As atividades ligadas a energia, agropecuária e gestão de resíduos são as que mais emitem metano na atmosfera, mas podem ser aliadas preciosas no enfrentamento à emergência climática. Especialistas reunidos no seminário “Freio de Emergência Climática: O Brasil no centro da guinada global”, realizado nesta quinta-feira (16), no Museu do Amanhã, no Rio, ponderaram que, apesar das oportunidades, as soluções desenvolvidas pelo setor privado ainda precisam ganhar escala e velocidade.

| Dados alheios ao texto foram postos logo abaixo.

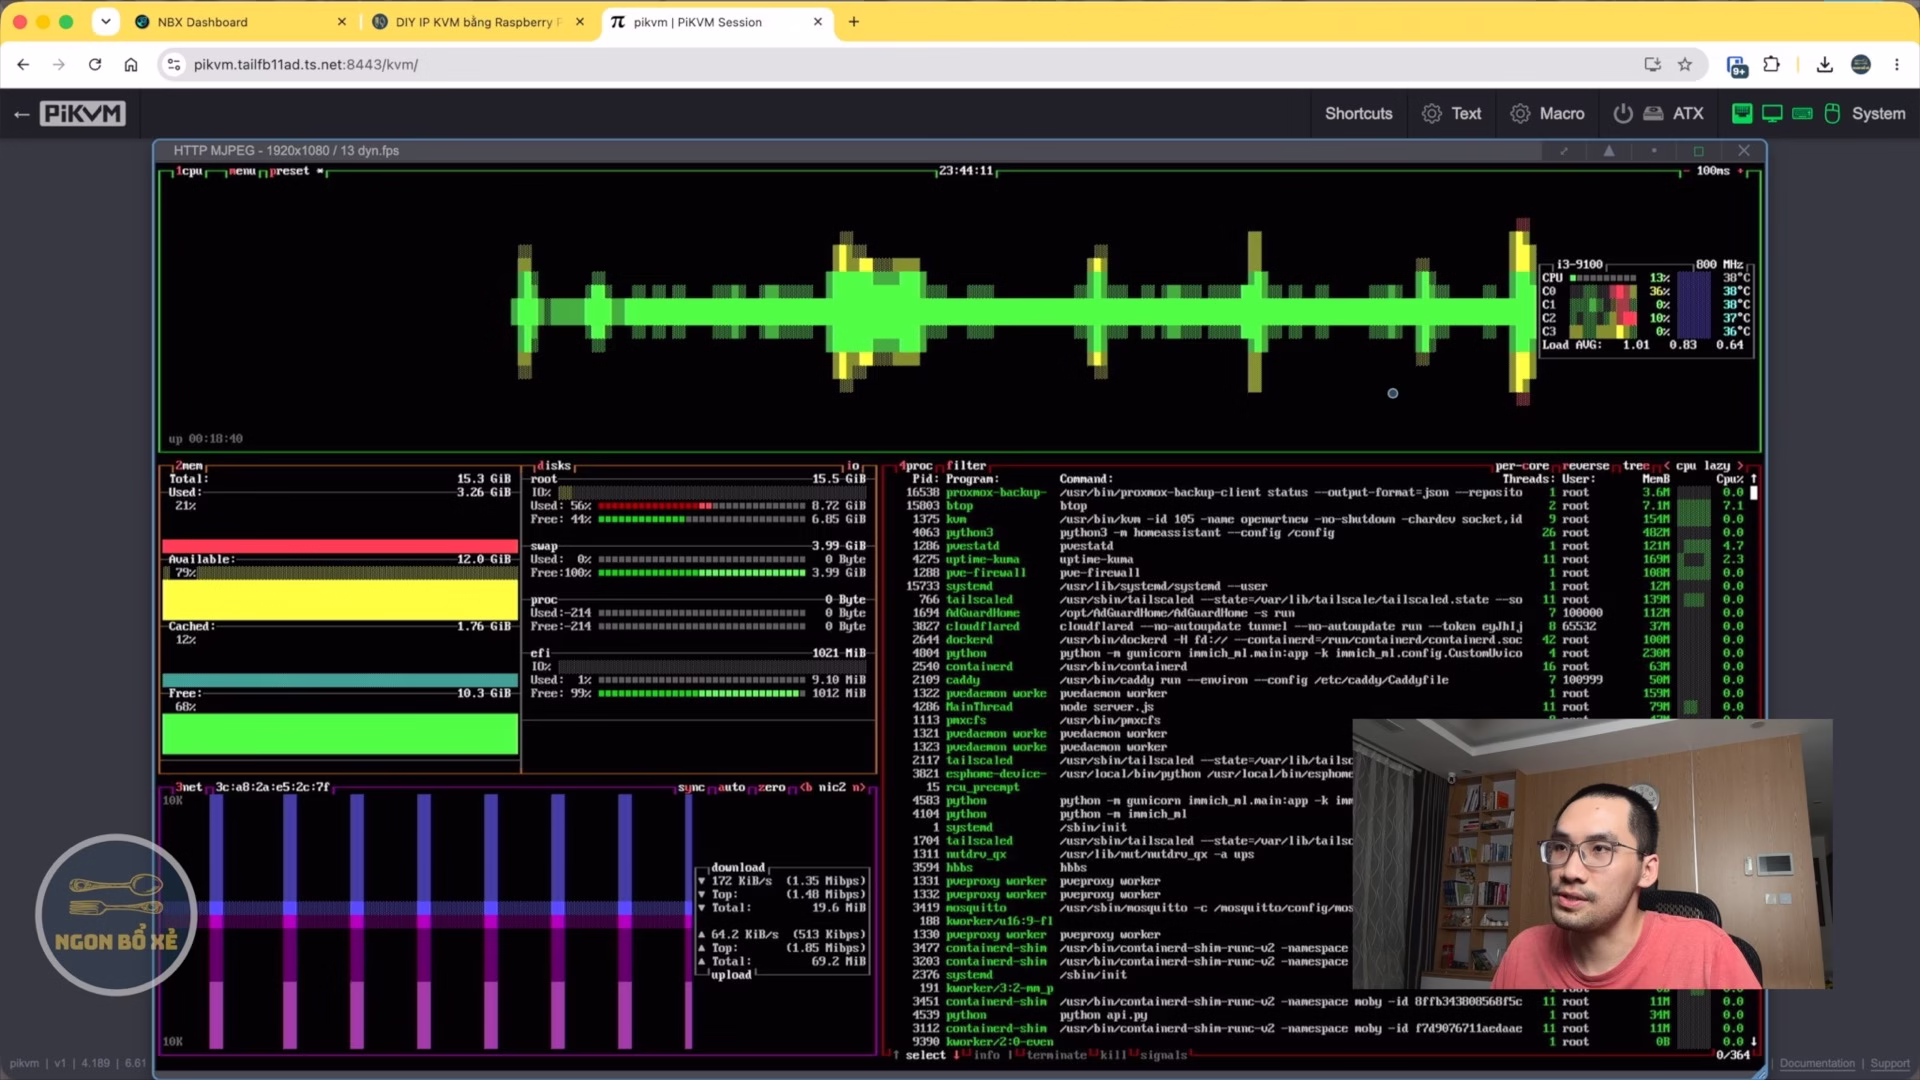1920x1080 pixels.
Task: Open the Documentation link in footer
Action: pyautogui.click(x=1817, y=1063)
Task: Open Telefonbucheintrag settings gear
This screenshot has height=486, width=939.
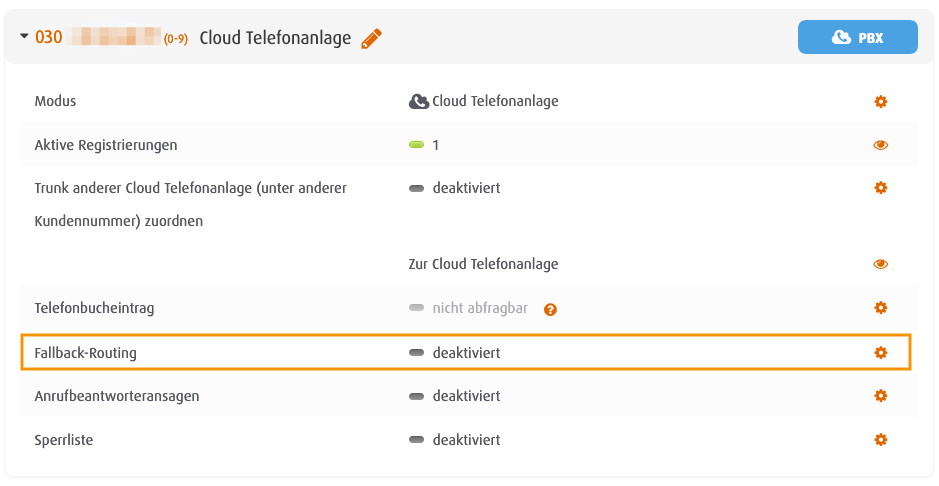Action: pos(880,308)
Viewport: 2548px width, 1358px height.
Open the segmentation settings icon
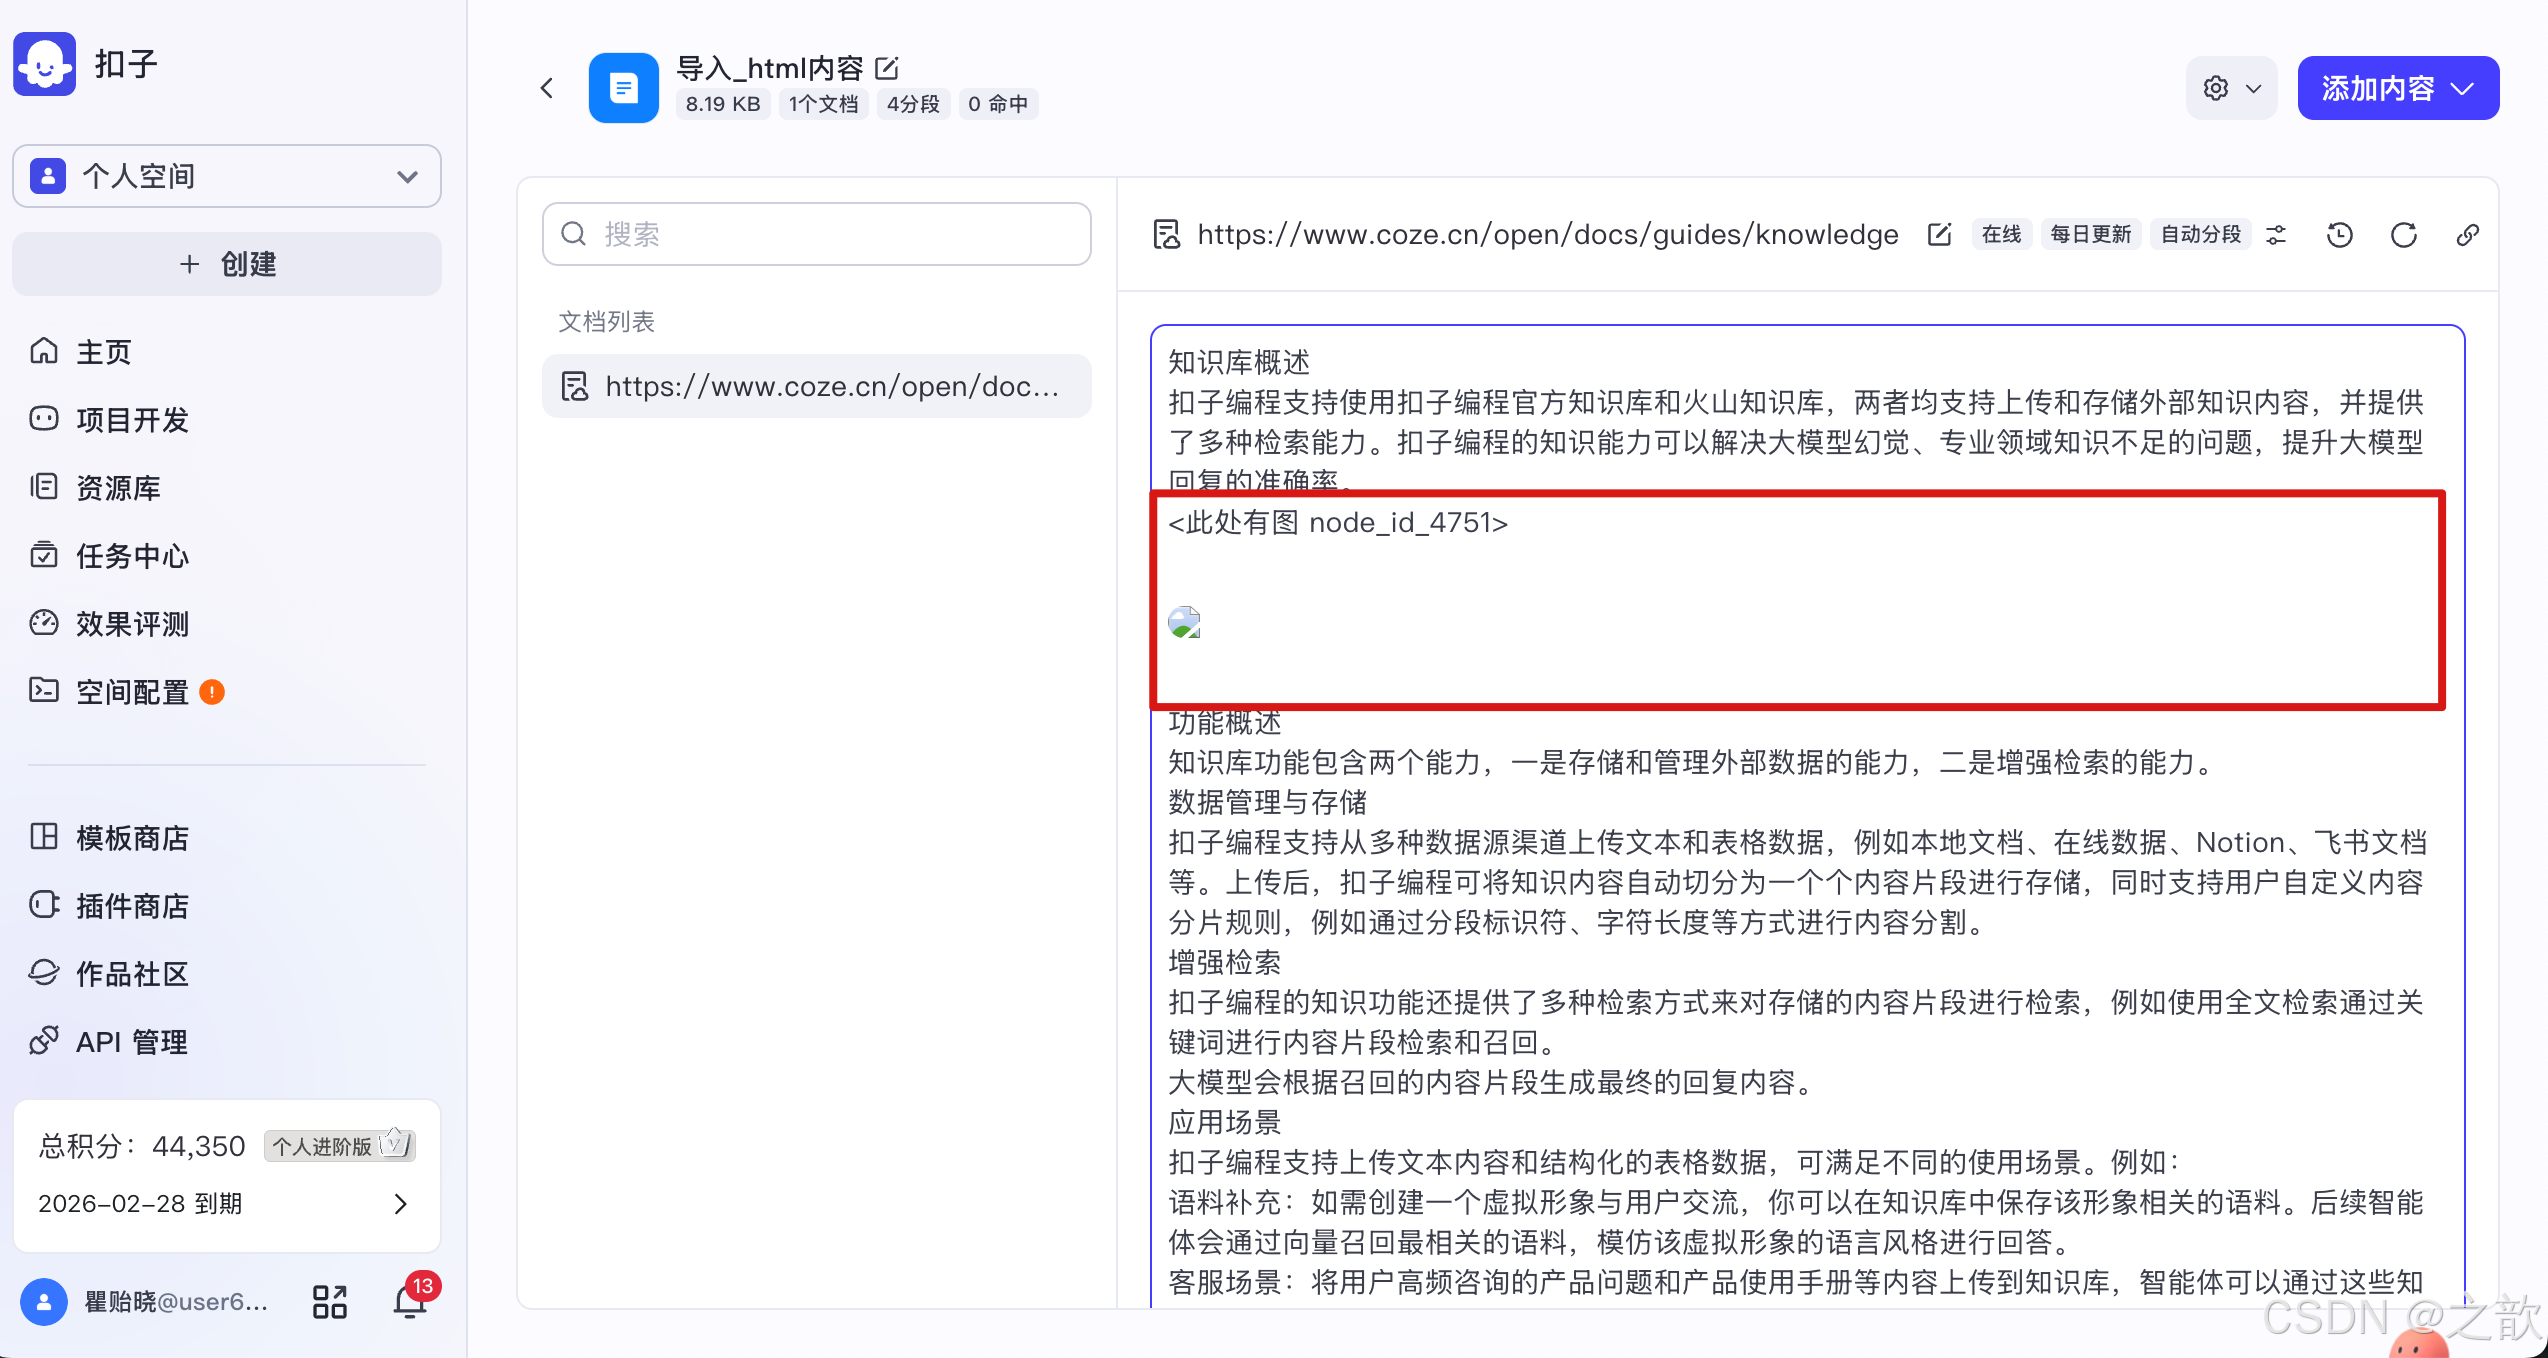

A menos de um mês para a COP30, em Belém (PA), os participantes do evento de ontem reconheceram que houve avanços desde a COP de Glasgow, em 2021, quando 103 países se comprometeram a reduzir as emissões de metano, entre eles o Brasil. Eles ressaltaram, porém, que sãos necessários esforços para ampliar a visibilidade de projetos já apresentados pelo setor produtivo e por organizações da sociedade civil.
“Colocar o olhar, o foco e a prioridade no tema do metano seria um dos grandes ganhos da COP 30. Já tem muitas soluções para resolver o problema de metano, mas elas não têm ganhado tanta visibilidade como merecem. Também [é preciso] pensar como a gente pode escalar essas soluções”, afirmou a diretora-executiva da COP 30, Ana Toni, que participou por vídeo do último painel do dia. O evento foi realizado por Global Methane Hub e Uma Gota no Oceano, com apoio da Editora Globo, Observatório do Clima e Instituto de Desenvolvimento e Gestão (IDG).
Toni, que foi secretária nacional de Mudança do Clima, explicou que o metano responde por quase metade das emissões de gases de efeito estufa. O gás, disse, é 86 vezes mais poluidor que o dióxido de carbono, mas permanece por menos tempo na atmosfera.
O Brasil é tão desigual e diverso, que serve como um laboratório do que funciona e não funciona para outros países”
— Henrique Bezerra
“Assegurar que a gente emita menos metano é importante não só porque ele é mais potente em termos de ser poluidor, mas também porque fica menos tempo na atmosfera, então a gente ganha um pouco mais de tempo para diminuir os outros gases que ficam por muito mais tempo.”
Outro gargalo é a falta de dados precisos sobre as emissões globais de metano. Estimativas da Agência Internacional de Energia (IEA, na sigla em inglês) indicam que o lançamento de metano na atmosfera é 80% superior ao anunciado voluntariamente pelos países. Isso ocorre porque os relatórios são elaborados com base em estimativas das empresas, que utilizam instrumentos genéricos e não métricas adequadas de mensuração.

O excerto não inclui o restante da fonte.